Kuraklığın etkisiyle, Kırklareli’ndeki Karapınar, Su Uçtu, Balaban, Çağlayan ve Hamdibey şelaleleri kurudu. Karacadağ, Saklı ve Zindan Dere şelalelerinin ise su seviyesi azaldı.
OdaTV’de yer alan habere göre, Kırklareli Üniversitesi Mühendislik Fakültesinde hidrolik ve su kaynakları alanında çalışmalar yürüten Dr. Öğretim Üyesi Mustafa Utku Yılmaz, yaptığı açıklamada, iklim değişikliği ve insan faktörlerinin etkisiyle su kaynaklarının azaldığını söyledi, Trakya’nın eşsiz bir coğrafyada bulunduğunun altını çizen Yılmaz, Trakya ekonomisinin tarıma bağlı olduğu için su kaynaklarının biraz daha ön planda olduğunu vurguladı.
“Yeraltı su kaynakları da aşırı kullanıma bağlı olarak azalıyor”
Istranca Dağları’nın önemli su kaynaklarına sahip olduğunu dile getiren Yılmaz, bu kaynakların yağışların yetersiz olması ve kuraklık nedeniyle kuruma noktasına geldiğini belirtti.
Yılmaz, sözlerine şöyle devam etti:
“Bölgemizdeki su kaynaklarında belirgin bir şekilde azalma var. Birçok göl kuruma noktasına geldi, barajlardaki su miktarları çok azaldı. Özellikle doğa harikası olan şelalelerde de durum aynı. Birçok şelalenin suyu kurudu, bazılarının ise su seviyesi azaldı. Şelaleler çok çeşitli biyolojik çeşitlilik içermekte. Burada çeşitli bitki türleri yaşamakta, çeşitli hayvanlar barınmakta.”
Yılmaz, şelalelerin kaynak ve yağmur sularıyla beslendiğini, bir şelalenin oluşmasının belki de binlerce yıl aldığını ifade etti, yeraltı su kaynaklarının da aşırı kullanıma bağlı olarak azalmaya başladığını söyledi.

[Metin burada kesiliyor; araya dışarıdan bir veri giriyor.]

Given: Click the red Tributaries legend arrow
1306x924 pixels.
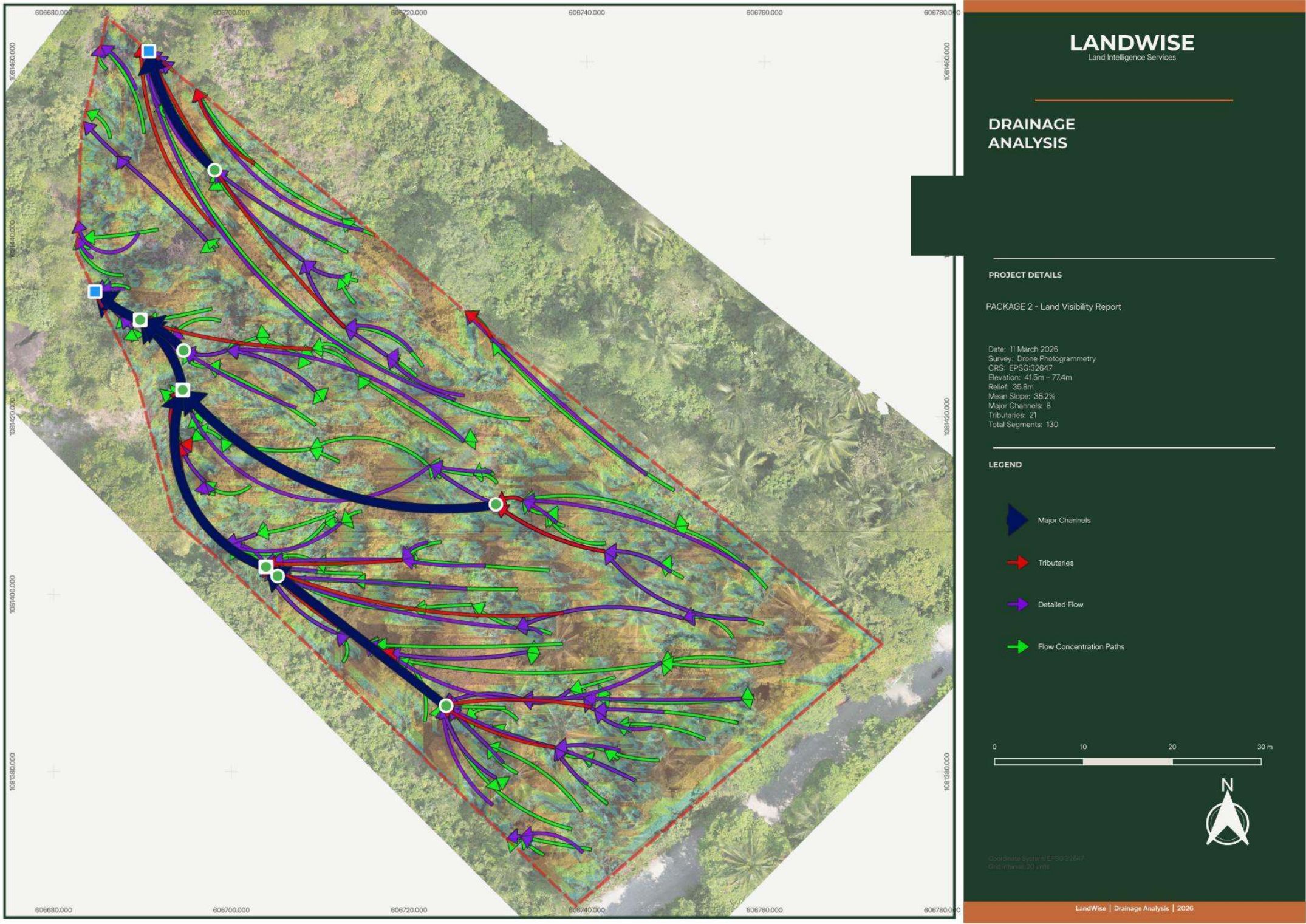Looking at the screenshot, I should (1017, 563).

Su kaynaklarının korunması için tasarruf çağrısında bulunan Yılmaz, “Su tasarrufuna öncelikle evimizden başlamalıyız. Su varken kıymetini bilmiyoruz, yokken değerini anlıyoruz. Halbuki suyun varken değerli olduğunu bilmeliyiz” dedi.

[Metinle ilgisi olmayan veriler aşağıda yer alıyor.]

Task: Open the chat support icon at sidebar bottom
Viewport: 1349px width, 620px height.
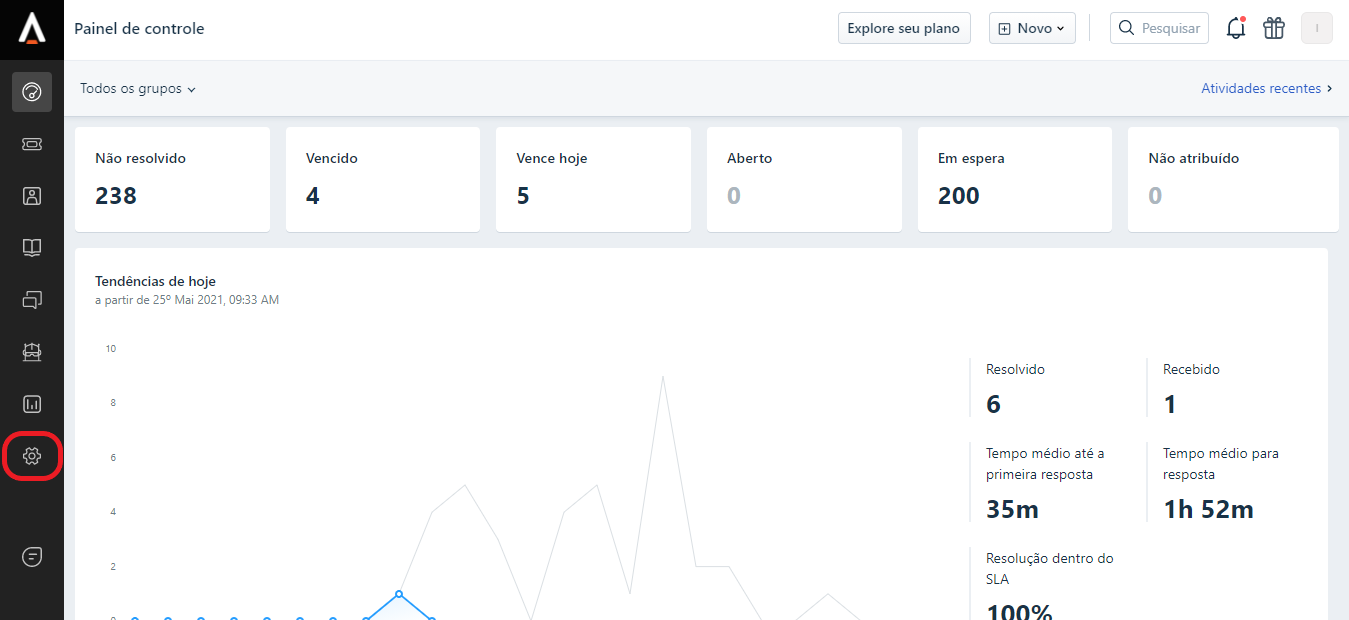Action: [32, 557]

“Şelalelerin kuruması demek, ekosistemin de canlılığını kaybetmesi demek”
Kırklareli Doğa ve Koruma Derneği Başkanı Göksal Çidem ise iklim değişikliklerinin etkilerinin tarım başta olmak üzere her alanda hissedildiğini söyledi.
Çidem, tüm dünyada etkili olan iklim değişikliğinin son yıllarda Trakya’da da hissedildiğini anlatarak, özellikle yağışların azalması nedeniyle su kaynaklarının seviyesinin düştüğünü kaydetti.
Ormanların sadece odun deposu, madencilik veya enerji projeleri olarak görülmemesi gerektiğini vurgulayan Çidem, “Orman aynı zamanda su tutar su rejimini düzenler, havamızı temizlerler. Ormanlarımız kesinlikle korunmalıdır” dedi.
Çidem, şunları kaydetti:
“Burada yaşayan binlerce, milyonlarca canlı var. Bu kuraklık onların hayatını da olumsuz yönde etkiliyor. Şelalelerin kuruması demek ekosistemin de canlılığını kaybetmesi demektir. Şelalelerin bulunduğu alanlarda özellikle yer altı suyu besleme alanlarının mutlaka ama mutlaka korunması gerekiyor.”